Brief:
Beginning at the line that contains "Given: Click the Saudi Arabia flag icon", reproduce the entries below exactly, ending with the line that contains "Image resolution: width=800". Omit each picture.

:: Dataset records

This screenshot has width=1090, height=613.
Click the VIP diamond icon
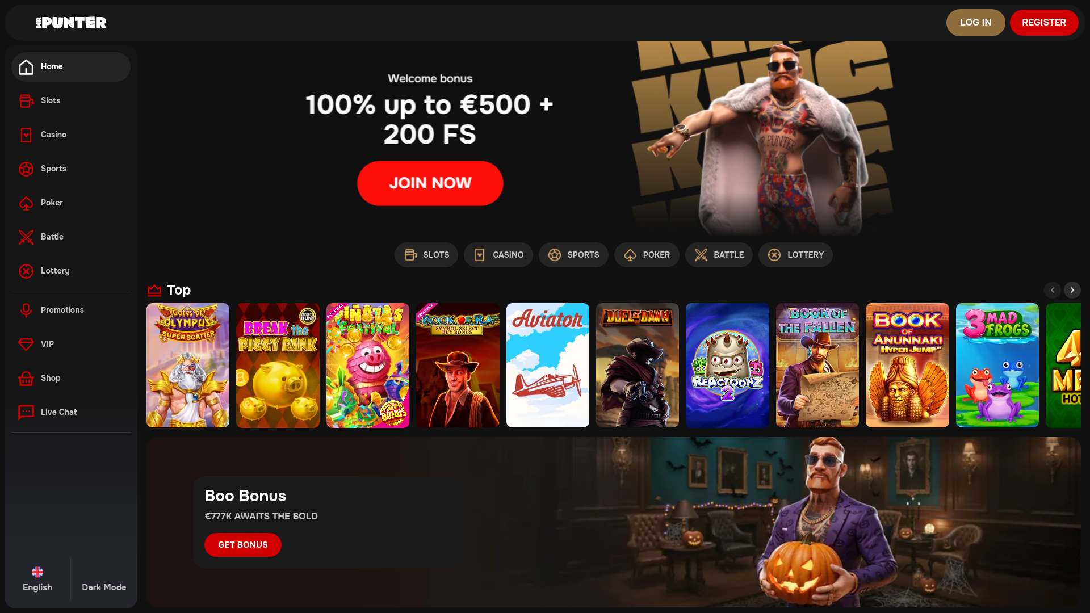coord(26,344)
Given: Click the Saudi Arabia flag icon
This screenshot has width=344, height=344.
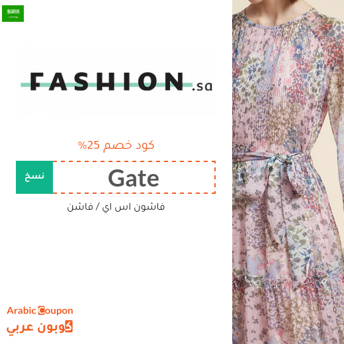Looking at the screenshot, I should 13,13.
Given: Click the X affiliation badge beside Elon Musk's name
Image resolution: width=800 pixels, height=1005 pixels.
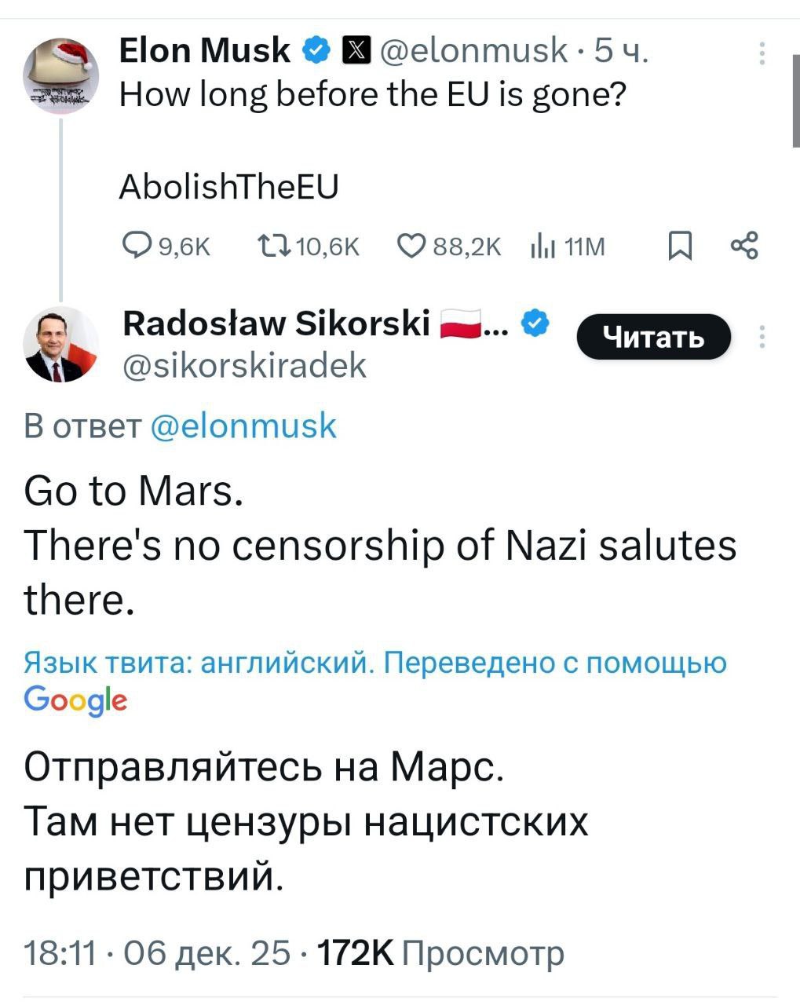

::::
:: Dataset records

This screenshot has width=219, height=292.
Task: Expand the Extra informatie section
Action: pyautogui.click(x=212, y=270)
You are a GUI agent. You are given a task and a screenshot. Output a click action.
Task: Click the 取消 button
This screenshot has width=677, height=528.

::::
:: Dataset records

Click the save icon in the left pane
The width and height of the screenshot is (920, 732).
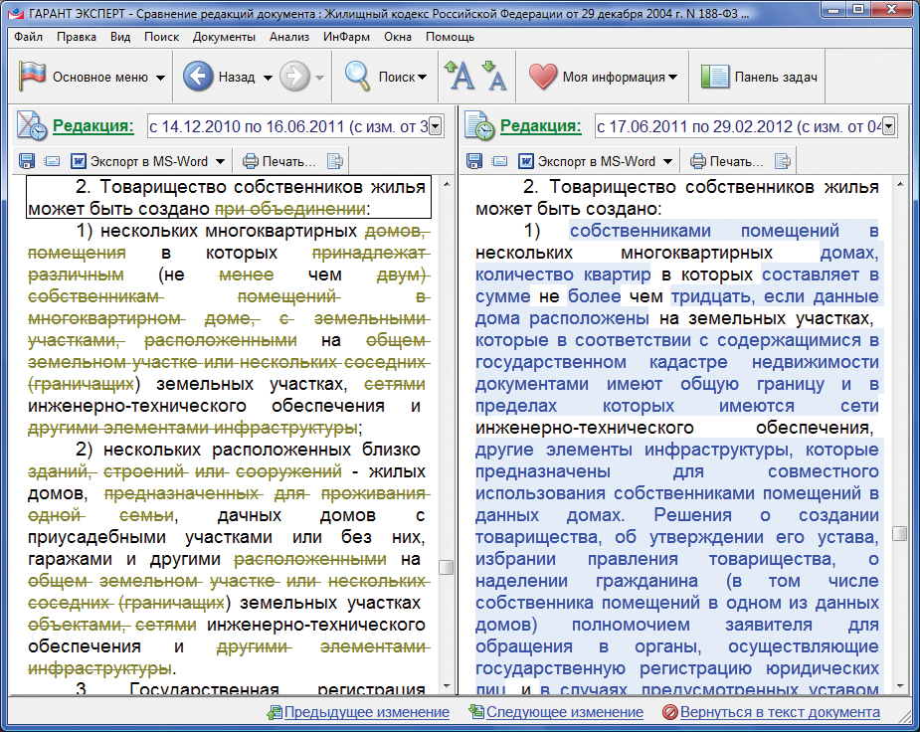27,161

::::

Task solution:
Given: Click the Saudi Arabia flag icon
This screenshot has width=344, height=344.
Looking at the screenshot, I should 13,13.
Given: Click the X affiliation badge beside Elon Musk's name
Image resolution: width=800 pixels, height=1005 pixels.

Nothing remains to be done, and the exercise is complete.